After that I reinstalled all suspicious packages (zypper in -f …), without any error message. All versions are back to official versions (double checked and verified via http://software.opensuse.org/).
No. But apparently something went wrong with those updates. Normally the packages should get re-signed with the update repo’s key, but that didn’t happen in this case. So they are still signed with some internal openSUSE:Maintenance key.
I also downgraded those packages to previous versions. But libmagic1 and file-magic seem to be used almost everywhere. e.g. in zypper. So the command to remove the packages used that stuff. So if this was an attack then we would be f#cked anyway…
But how can it be that packages with wrong or missing signatures can be installed by zypper? I would assume the most basic unit test for such code and the most important one is if packages with wrong or missing signatures are refused. How can it be that zypper installs those. That is just something that must not happen, ever. I very much like suse, but if package management code can end up in production that did not pass such a unit test or if such unit tests do not exist, then I have to switch…
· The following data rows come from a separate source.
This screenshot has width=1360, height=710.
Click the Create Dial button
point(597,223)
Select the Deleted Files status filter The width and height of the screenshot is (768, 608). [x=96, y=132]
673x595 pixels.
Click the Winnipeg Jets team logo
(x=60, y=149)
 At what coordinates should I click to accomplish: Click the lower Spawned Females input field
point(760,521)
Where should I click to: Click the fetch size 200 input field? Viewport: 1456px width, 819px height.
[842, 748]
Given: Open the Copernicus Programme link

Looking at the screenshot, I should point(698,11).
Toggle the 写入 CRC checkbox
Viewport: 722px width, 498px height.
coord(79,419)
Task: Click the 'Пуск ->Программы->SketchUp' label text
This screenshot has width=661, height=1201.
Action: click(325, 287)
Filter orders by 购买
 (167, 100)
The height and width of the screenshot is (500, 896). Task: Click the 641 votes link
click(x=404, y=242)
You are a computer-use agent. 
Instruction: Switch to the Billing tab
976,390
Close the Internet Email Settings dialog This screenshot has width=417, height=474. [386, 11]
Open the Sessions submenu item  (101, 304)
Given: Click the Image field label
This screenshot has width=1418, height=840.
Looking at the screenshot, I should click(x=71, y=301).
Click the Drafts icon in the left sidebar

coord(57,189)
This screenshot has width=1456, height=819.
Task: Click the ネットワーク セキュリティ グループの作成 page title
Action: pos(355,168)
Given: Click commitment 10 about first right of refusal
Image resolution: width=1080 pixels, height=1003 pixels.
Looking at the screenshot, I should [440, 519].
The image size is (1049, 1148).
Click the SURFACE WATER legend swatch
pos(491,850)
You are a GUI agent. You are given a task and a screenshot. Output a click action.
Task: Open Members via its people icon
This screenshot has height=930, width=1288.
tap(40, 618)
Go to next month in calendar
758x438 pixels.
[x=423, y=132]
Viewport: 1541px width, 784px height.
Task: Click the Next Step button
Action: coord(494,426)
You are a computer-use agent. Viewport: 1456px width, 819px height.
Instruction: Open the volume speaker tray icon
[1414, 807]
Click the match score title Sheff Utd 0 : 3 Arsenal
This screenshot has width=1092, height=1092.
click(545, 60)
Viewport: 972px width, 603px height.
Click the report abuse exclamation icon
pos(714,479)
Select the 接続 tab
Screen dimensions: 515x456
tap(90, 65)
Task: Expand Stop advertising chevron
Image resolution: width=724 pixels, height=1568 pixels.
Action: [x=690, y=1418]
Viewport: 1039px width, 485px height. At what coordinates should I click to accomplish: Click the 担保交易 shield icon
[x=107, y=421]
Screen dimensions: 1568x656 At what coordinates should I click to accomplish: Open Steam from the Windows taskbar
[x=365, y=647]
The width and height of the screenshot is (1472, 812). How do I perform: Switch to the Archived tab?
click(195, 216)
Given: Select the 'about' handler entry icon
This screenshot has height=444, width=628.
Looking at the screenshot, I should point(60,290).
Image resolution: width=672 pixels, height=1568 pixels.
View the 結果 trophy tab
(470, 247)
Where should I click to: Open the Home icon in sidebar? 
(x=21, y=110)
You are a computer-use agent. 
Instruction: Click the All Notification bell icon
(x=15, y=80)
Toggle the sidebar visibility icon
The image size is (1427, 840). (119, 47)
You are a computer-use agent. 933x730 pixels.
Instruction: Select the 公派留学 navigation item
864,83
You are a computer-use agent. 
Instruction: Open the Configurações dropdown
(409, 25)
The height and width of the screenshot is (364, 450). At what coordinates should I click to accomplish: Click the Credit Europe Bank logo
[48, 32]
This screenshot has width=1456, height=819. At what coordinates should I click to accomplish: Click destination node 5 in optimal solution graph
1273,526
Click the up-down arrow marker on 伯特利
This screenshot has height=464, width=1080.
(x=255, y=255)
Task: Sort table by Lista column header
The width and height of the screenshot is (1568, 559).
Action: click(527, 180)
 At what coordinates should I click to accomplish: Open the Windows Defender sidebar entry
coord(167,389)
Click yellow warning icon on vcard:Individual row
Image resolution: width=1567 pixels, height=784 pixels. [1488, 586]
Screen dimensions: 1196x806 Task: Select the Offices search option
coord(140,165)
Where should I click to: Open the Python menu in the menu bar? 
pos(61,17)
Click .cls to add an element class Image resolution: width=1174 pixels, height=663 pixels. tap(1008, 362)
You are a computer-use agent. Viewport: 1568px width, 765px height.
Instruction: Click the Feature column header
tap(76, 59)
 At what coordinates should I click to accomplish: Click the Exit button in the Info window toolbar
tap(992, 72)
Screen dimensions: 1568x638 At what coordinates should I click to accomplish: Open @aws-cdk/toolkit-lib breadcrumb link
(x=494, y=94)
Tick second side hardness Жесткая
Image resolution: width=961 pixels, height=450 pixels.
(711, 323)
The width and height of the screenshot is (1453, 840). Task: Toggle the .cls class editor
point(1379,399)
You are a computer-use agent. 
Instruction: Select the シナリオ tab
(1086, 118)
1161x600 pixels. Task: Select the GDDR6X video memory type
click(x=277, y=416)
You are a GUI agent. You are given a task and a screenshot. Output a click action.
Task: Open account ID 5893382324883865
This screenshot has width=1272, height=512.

Because zypper checks the repo metadata signature. If the repo maintainer has signed the metadata describing the package it is considered trusted, even if the package signing key is not. So it’s the responsibility of the repo maintainer not include bad packages into the repo.
Not really the cleanest design, using 2 levels of signing, but only relying on one and warning on the other. No security issue as far as I see in this moment if you are aware that you trust the repo maintainer, but a source for confusion. And given the fact the users are always the weakest point in all signing, PKI etc, it’s not a good idea to confuse them even further…
I guess historical reasons, because rpm existed before zypper AFAIK.
Well, actually it is rpm that checks the signature, not zypper.
So I guess the behaviour should be the same on other rpm-based distros.
And yes, it is true that rpm only prints a warning if the key is unknown.
But if the signature is wrong/invalid, it will refuse to install the package AFAIK.
If you consider this a bug, you should report it at http://bugzilla.novell.com/ (same username/password as here).
The main integrity checking of our repositories is the gpg signature of repomd.xml (repomd.xml.asc) and the chain of sha256 signatures to all the other XML and .RPM files from that file.
The RPM signature is secondary and currently not checked.
The problem was that the updated RPMs did not get resigned correctly in the release process on March 13th due to a bug in the OBS.
I have removed the erronous updates and will be respooling them in the next days.